Escrito por Joel
Rufino dos Santos
Os dois escritores ficaram em lados
opostos. Bilac era civilista e neoliberal (diríamos hoje). O Brasil só iria pra
frente se o Estado não se metesse, se tratássemos bem o capital estrangeiro
etc. Pompeia, ao contrário, era jacobino: só o nacionalismo nos salvaria
através de um Estado forte que controlasse o capital estrangeiro etc.
Em abril de 1892, estava marcado um
duelo no Rio Comprido, zona norte do Rio de Janeiro. Raul Pompeia se bateria
com um poeta cujo nome é um verso de 12 sílabas, alexandrino perfeito, Olavo
Brás Martins dos Guimarães Bilac. Motivo: Bilac insinuou, na imprensa, que o
autor de O Ateneu se masturbava toda noite. Pompeia, em resposta, insinuou que
Bilac era filho de um incesto.
De fato, a briga era mais séria e
antiga. Ex-colegas na Faculdade de Direito do Largo São Francisco, São Paulo,
os dois divergiam politicamente. Com o governo Floriano Peixoto (1892-94), a
opinião pública chegou àquele ponto em que os nós não se desamarram mais:
cortam-se. Os dois escritores ficaram em lados opostos. Bilac era civilista e neoliberal
(diríamos hoje). O Brasil só iria pra frente se o Estado não se metesse, se
tratássemos bem o capital estrangeiro etc. Pompéia, ao contrário, era jacobino:
só o nacionalismo nos salvaria através de um Estado forte que controlasse o
capital estrangeiro etc.
Escreviam em jornais inimigos e, com
pouco, partiram para ofensas pessoais.
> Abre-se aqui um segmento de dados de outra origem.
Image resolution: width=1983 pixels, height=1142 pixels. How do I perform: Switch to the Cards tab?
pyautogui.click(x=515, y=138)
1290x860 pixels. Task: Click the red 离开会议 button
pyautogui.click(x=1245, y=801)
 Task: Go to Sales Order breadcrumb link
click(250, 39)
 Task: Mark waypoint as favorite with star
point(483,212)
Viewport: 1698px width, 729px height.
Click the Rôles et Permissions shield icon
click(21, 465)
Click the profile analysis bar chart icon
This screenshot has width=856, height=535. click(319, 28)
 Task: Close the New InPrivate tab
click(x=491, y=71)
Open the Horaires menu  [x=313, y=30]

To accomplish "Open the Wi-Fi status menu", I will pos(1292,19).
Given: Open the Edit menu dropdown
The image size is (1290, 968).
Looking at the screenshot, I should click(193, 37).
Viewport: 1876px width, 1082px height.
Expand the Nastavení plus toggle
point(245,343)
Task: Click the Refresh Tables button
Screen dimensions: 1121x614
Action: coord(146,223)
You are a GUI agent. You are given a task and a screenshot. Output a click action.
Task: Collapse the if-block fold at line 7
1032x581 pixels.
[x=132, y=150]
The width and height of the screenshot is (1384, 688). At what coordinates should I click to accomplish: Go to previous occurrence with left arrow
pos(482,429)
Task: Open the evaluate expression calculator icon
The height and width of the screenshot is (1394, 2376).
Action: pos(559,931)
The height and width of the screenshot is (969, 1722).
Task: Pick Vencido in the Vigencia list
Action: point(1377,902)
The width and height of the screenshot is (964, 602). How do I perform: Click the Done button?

Estas levaram ao duelo. Pediram a
Pompeia que escolhesse as armas. “Tanto faz. Nunca usei nenhuma.” A polícia
soube e chegou a tempo. Marcaram uma segunda vez, agora no ateliê do escultor
Bernadelli, na Lapa. Sacaram os floretes, depois de desinfetados, mas os
padrinhos decidiram dar por encerrado o desafio.
Honras lavadas, os amigos de outrora
se apertaram as mãos, meio sem jeito. A briga, porém, não acabou. Pompeia era
diretor da Biblioteca Nacional. Floriano morreu e seus restos iam ser
trasladados. No cemitério São João Batista, Pompeia fez um discurso vermelho. A
oligarquia latifundiária e o imperialismo iam acabar com o Brasil etc. A
polícia do governo Prudente de Morais, que era o contrário de Floriano, acabou
com o comício fúnebre. Bilac aprovou, pediu a demissão de Pompeia. Prudente o
demitiu.
Outra vez, desmanchar o nó era tarde,
só cortando. Dias depois, Pompeia tirou férias da imprensa. Enquanto isso,
outro adversário, Luís Mürat, continuou a desancá-lo. Pompeia soube um mês
depois, se queimou. Que pensariam os amigos e leitores? Que não respondeu por
covardia.
O Natal de 1895 chega um pouco
nublado. No palacete número 116 da Rua São Clemente, em Botafogo, o único homem
da família está inquieto e sozinho. Não quer conversa com a mãe nem com a irmã.
Três dias antes, disse a um amigo:
“No Brasil, só há um ato digno para
um homem honesto: pegar de um revólver e salpicar com os miolos esta terra sinistra
e ao mesmo tempo pulha.” Por volta do meio-dia, ouviram um estampido num dos
quartos que dava para a rua. Acharam agonizante o autor de O Ateneu, o filho
querido daquela abastada família de Jacuecanga, em Angra dos Reis. Não estourou
os miolos. Deu um tiro na altura do coração. Deixou um bilhete:
“À Notícia e
ao Brasil declaro que sou um homem de honra”.